◆ WHAT THIS TASK INVOLVES:
Copy word for word each line from the one that has "[Toggle Shop by the Brand submenu] (823, 123)" to the last line of the records, with no other lines.

[Pixel coordinate grounding data]
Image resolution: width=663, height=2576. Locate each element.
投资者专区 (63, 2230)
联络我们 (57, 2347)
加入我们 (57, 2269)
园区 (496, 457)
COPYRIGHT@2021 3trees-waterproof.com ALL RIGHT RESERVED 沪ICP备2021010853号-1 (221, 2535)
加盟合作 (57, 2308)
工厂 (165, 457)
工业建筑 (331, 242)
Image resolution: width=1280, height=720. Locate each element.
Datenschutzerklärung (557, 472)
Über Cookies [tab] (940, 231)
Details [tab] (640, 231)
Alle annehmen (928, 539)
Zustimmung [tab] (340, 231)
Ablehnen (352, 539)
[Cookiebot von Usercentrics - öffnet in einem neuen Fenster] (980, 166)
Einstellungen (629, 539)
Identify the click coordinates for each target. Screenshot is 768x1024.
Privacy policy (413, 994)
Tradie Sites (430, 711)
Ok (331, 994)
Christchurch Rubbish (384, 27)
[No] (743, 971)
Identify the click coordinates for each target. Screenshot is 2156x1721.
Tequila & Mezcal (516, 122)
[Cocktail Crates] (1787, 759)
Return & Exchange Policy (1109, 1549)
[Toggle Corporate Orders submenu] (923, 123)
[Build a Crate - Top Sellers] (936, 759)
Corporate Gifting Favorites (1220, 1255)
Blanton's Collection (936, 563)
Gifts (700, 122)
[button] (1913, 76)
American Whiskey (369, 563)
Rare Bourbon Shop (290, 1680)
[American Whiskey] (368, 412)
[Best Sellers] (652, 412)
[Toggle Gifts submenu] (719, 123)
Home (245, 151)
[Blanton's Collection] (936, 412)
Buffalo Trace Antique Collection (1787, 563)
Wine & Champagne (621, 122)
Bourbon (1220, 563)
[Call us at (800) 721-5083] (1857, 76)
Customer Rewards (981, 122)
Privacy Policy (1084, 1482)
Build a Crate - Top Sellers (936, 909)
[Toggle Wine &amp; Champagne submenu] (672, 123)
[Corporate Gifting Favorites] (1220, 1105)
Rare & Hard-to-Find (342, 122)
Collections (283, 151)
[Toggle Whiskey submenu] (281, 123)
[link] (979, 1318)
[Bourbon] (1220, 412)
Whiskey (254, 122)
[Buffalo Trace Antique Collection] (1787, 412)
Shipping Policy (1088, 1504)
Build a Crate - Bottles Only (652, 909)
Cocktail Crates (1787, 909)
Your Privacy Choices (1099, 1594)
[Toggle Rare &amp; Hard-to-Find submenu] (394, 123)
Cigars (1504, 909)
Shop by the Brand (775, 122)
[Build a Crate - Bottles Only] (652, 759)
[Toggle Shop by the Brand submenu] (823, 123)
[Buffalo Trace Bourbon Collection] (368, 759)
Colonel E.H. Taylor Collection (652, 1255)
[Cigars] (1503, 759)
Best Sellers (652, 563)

◆ EXERCISE ANSWER:
[Toggle Shop by the Brand submenu] (823, 123)
[Buffalo Trace Bourbon Collection] (368, 759)
Colonel E.H. Taylor Collection (652, 1255)
[Cigars] (1503, 759)
Best Sellers (652, 563)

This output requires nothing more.